This latest Spector bass to have been loaned to us down at the Bassment really does nail the 'no nonsense' tag. It's clean, useable, a great looking instrument and, most important of all, it delivers a superb bass tone.
I've always loved the Spector designed headstock of these models and that sleek body outline. A clean black look on the headstock, complete with the Spector logo and those small, light weight black tuning keys that lend the bass to good balance when sat down and offer no additional stress when stood up with a strap. It's just neat.
The neck itself is a pretty standard three-piece maple type, laminated for strength - a traditional formula that has certainly stood the test of time, so no issue there! Likewise, a rosewood fingerboard with a 16" radius, home to 24 well dressed frets. Dot markers are also simple, clean pearl dots marking up the 34" scale length fret positions.
The neck is nicely rounded, not chunky, with a slim, fast feel that I think will appear effortless to play - particularly with a set-up as good as that on the review bass we had. That's a lovely low action and I hope they are all like that!
Moving on to the body, there's more to enjoy, but it posed us a few problems trying to identify! According to Spector's website, the version we had was solid maple with a maple top. However, mistakenly, I referred to it as quilted in the video (though I must admit I had my doubts) because that was what had been suggested. After much digging around, however, it seems that the model we reviewed had actually has a solid maple body with a bubinga stain. Apologies for the misunderstanding - the pressures of when that red light is on in front of the camera, hey! (stop making excuses - Ed)
Anyway, on to the mystery body is fixed a nice chunky quick-release bridge and of course pickups and electronics in a separate cavity.

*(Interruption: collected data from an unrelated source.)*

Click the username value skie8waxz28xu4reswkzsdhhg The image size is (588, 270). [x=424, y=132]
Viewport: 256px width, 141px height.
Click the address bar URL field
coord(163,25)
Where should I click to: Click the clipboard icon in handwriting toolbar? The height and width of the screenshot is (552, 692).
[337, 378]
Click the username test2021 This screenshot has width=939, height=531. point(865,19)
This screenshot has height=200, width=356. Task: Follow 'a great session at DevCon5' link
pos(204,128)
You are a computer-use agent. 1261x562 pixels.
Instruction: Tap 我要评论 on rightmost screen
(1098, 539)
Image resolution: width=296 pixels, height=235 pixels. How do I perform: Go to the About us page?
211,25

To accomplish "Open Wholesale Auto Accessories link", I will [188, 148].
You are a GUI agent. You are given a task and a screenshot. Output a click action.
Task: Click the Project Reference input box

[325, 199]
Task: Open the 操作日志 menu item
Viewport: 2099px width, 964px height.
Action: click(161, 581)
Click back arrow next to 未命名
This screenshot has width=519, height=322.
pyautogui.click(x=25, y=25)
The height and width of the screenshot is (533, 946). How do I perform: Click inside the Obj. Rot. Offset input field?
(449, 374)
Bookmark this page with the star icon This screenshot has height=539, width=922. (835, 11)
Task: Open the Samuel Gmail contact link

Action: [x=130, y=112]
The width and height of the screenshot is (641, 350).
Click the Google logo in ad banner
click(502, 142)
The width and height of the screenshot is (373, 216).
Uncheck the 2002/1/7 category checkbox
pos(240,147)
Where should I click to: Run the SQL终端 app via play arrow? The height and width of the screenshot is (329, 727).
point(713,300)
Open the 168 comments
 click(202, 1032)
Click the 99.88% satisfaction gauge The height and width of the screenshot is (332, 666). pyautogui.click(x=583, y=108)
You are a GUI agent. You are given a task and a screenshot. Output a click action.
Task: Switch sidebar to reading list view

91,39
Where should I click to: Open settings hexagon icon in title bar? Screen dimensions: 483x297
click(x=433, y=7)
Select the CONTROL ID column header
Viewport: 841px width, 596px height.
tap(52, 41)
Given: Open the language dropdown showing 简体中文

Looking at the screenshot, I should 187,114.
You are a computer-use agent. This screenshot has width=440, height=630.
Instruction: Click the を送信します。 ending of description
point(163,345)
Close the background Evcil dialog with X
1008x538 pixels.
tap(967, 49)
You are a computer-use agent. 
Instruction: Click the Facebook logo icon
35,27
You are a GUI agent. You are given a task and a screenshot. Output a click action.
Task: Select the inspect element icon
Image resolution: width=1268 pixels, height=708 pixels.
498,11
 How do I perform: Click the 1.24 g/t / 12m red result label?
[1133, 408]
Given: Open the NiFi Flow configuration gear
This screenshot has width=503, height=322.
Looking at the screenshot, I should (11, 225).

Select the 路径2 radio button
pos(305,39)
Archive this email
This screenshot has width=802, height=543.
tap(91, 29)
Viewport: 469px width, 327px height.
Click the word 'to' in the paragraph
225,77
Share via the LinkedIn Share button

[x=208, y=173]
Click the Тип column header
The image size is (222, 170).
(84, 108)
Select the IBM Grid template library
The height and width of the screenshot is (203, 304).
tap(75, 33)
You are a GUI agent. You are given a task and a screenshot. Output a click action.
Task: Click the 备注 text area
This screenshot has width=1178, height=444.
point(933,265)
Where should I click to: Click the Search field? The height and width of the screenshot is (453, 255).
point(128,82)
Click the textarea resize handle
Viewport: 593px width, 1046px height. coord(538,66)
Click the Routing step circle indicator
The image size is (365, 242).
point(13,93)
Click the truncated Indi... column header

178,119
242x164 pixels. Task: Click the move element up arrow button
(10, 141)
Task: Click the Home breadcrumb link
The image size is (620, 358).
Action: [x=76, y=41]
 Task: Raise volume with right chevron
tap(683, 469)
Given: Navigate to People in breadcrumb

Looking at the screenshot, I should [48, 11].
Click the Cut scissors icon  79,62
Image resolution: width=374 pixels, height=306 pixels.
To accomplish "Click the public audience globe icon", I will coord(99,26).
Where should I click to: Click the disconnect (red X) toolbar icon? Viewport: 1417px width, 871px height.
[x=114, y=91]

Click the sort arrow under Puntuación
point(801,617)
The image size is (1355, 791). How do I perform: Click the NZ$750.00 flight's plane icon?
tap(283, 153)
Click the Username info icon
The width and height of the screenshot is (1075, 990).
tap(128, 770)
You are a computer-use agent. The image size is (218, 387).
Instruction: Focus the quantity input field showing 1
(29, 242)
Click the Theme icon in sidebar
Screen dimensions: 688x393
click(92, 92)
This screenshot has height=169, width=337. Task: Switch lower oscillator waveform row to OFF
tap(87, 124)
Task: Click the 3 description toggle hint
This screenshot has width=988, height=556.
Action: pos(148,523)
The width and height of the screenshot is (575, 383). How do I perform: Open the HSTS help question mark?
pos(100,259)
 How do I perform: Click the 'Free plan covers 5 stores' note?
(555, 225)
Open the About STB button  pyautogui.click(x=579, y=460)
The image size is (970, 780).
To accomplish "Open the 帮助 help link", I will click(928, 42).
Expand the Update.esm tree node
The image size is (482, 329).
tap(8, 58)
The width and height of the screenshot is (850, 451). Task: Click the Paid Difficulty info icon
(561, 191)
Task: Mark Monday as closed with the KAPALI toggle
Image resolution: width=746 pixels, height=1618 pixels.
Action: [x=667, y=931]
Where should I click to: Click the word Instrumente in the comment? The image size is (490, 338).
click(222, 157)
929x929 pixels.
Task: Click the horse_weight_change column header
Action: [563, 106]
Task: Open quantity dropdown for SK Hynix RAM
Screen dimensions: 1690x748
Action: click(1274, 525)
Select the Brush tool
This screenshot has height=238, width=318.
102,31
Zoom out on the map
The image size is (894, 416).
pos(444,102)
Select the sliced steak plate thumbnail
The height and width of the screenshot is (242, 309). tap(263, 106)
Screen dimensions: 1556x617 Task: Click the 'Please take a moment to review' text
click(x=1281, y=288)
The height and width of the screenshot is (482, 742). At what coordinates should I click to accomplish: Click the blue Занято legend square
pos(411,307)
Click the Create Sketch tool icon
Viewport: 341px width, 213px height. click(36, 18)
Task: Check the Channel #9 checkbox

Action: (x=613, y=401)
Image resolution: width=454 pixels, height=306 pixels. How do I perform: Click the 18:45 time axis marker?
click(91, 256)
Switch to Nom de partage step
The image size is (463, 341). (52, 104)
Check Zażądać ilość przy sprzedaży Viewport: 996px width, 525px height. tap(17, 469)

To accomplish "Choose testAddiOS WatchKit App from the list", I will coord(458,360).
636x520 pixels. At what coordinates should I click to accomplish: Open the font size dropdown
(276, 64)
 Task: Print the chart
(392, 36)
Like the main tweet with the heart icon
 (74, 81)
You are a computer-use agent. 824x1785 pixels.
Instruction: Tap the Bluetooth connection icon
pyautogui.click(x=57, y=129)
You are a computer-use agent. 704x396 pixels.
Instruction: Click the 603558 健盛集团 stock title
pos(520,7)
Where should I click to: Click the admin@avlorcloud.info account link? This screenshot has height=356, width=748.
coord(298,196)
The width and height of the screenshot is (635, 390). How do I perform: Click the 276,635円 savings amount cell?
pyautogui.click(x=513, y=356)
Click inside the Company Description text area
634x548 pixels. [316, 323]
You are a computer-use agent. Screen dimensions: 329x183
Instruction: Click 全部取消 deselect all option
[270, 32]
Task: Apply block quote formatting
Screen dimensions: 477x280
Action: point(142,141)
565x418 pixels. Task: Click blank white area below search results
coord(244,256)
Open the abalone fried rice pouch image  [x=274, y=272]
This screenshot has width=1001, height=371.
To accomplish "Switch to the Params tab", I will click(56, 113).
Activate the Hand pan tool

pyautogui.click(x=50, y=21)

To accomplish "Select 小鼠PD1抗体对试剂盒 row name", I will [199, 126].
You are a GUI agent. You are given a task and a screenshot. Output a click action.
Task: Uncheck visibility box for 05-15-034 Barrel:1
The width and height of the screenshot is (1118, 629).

EMG provides two 'Stuart Spector Designed' passive dual coil pickups. They are similar to the EMG HZ range but feature more mid-range frequencies - added 'growl' you could say! They are paired with a Spector TonePump Jr active pre-amp, featuring cut and boost for bass and treble frequencies. Like the TonePump pre-amp, there are no centre detents. I remember reading somewhere that Spector encourages you to find your own settings without having a 'centre zero' position to be guided by. Be that as it may, personally I'd have liked to have that centre click to use as a guide on a bass that has unmarked knobs.
The Spector SL4 CLBB highlights a problem we are running into increasingly on Guitar Interactive. There really isn't much around these days that isn't pretty damn good - certainly compared with the standards of the past! If you ever wonder why so many products get similar ratings, it's because what separates them isn't anything physical - it's just whether they suit your personal taste. This Spector Legend is typical. It's a very good bass that arrived perfectly set-up from the UK distributor and there is really nothing at all to find fault with. It's a no-nonsense instrument where everything just does what it needs to. You may feel a bit limited if you are after a wider tonal palette, but the core sound with both pickups on is full with the option of a little rasp if you dig in hard. If you are looking for a gigging bass which gives you that little extra happy swagger of a prestige name on the headstock, this has got to be on your shortlist.